In this case, it does not appear that Mr. Mathis ever requested information regarding the examiner's qualifications. See Mathis v. McDonald , 643 Fed.Appx. 968, 969–71 (Fed. Cir.2016)

; see also

Mathis v. McDonald , No. 2013–3410, 2015 WL 2415067, at *3 (Vet. App. May 21, 2015) (“Here, [Mr. Mathis] points to no evidence that relates to an objection to the February 2012 examiner on the basis of competence.”). In fact, he did not raise the issue of competency until his case was on appeal to the Veterans Court. Mathis , 643 Fed.Appx. at 970–71. Even in the absence of the presumption of competency, it would still be inappropriate for the Veterans Court or this court to adjudicate the factual question of an examiner's competency in the first instance.

Similar procedural deficiencies existed in the cases that this petition calls into consideration.
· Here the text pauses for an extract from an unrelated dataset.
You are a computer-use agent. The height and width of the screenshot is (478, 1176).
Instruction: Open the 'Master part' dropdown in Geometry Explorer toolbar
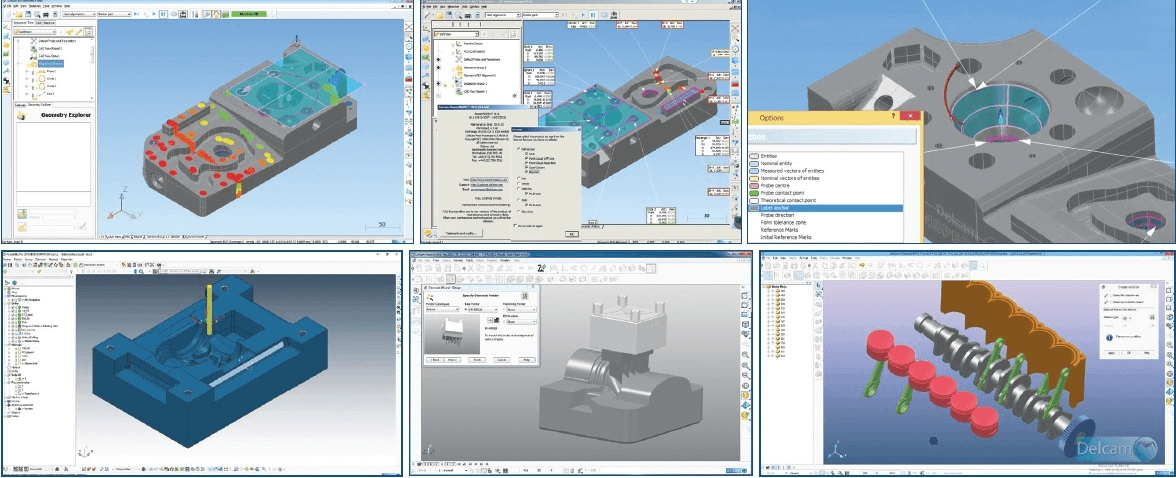coord(114,14)
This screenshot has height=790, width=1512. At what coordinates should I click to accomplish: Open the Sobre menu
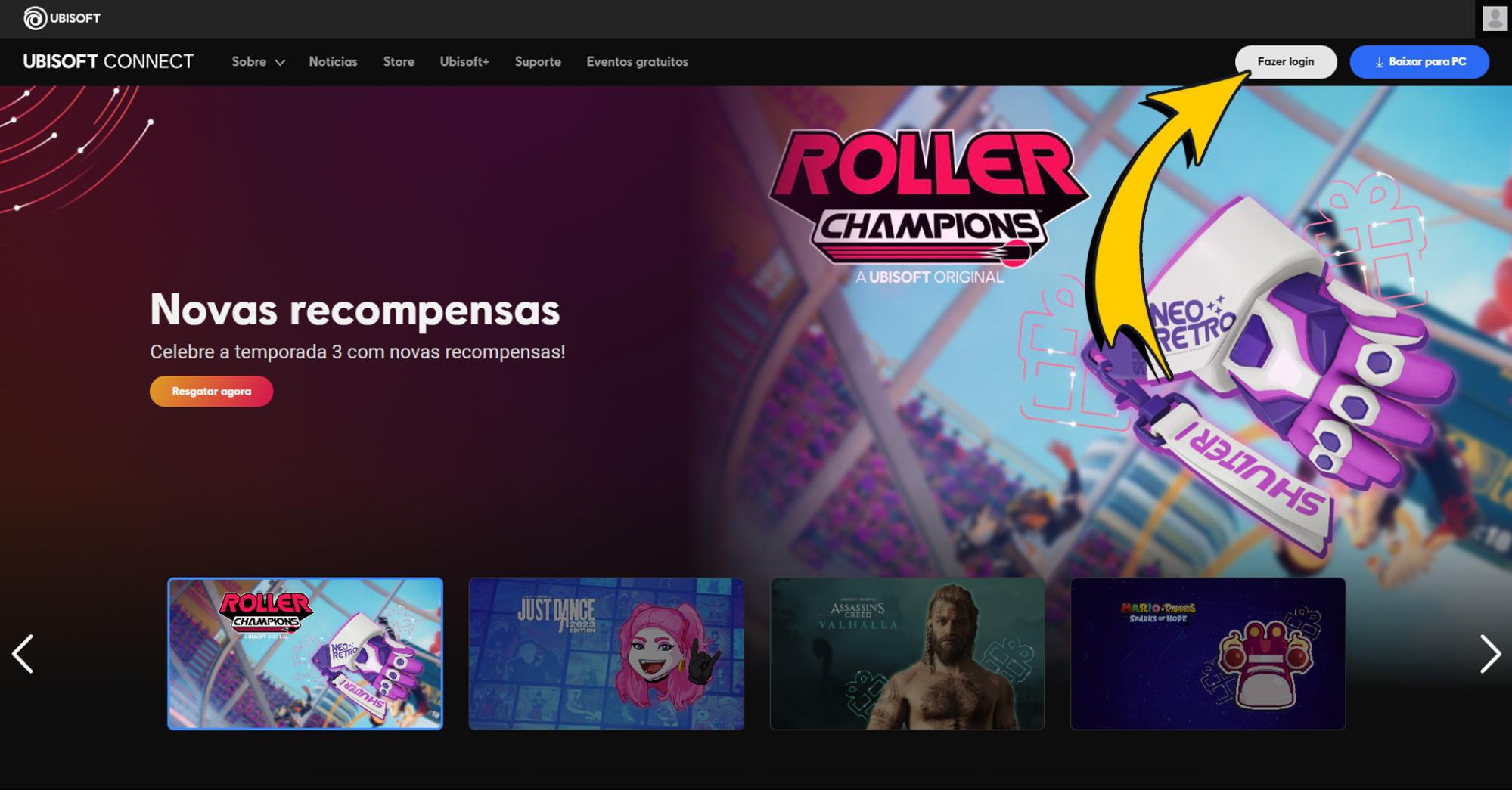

In Rizzo v. Shinseki , 580 F.3d 1288, 1290–91 (Fed. Cir. 2009)

, there is no mention of an attempt to procure information about the examiner's qualifications; instead, the veteran simply challenged the VA's failure to introduce affirmative evidence of his qualification. In Bastien v. Shinseki , 599 F.3d 1301, 1306 (Fed. Cir. 2010), the veteran requested information about the examiner's qualifications and it was provided, but the veteran failed to challenge the examiner's competency. In Sickels v. Shinseki , 643 F.3d 1362, 1365 (Fed. Cir. 2011), and Parks v. Shinseki , 716 F.3d 581, 586 (Fed. Cir. 2013), the veterans failed to request information about the VA examiners' qualifications. Indeed, in Parks, we specifically declined to offer an “opinion on whether an ARNP experienced only in family medicine may be qualified to opine on causes of diabetes.” 716 F.3d at 586. We have approved a (rebuttable) presumption of competency, but we have not had occasion—and do not here have occasion—to address how the VA must fulfill its duty to assist, or other legal duties, when questions of competency arise. We have not upheld a denial of a claimant's request for competency information where there was reason to question competency and the information was needed to answer the question. Meanwhile, as noted above, the...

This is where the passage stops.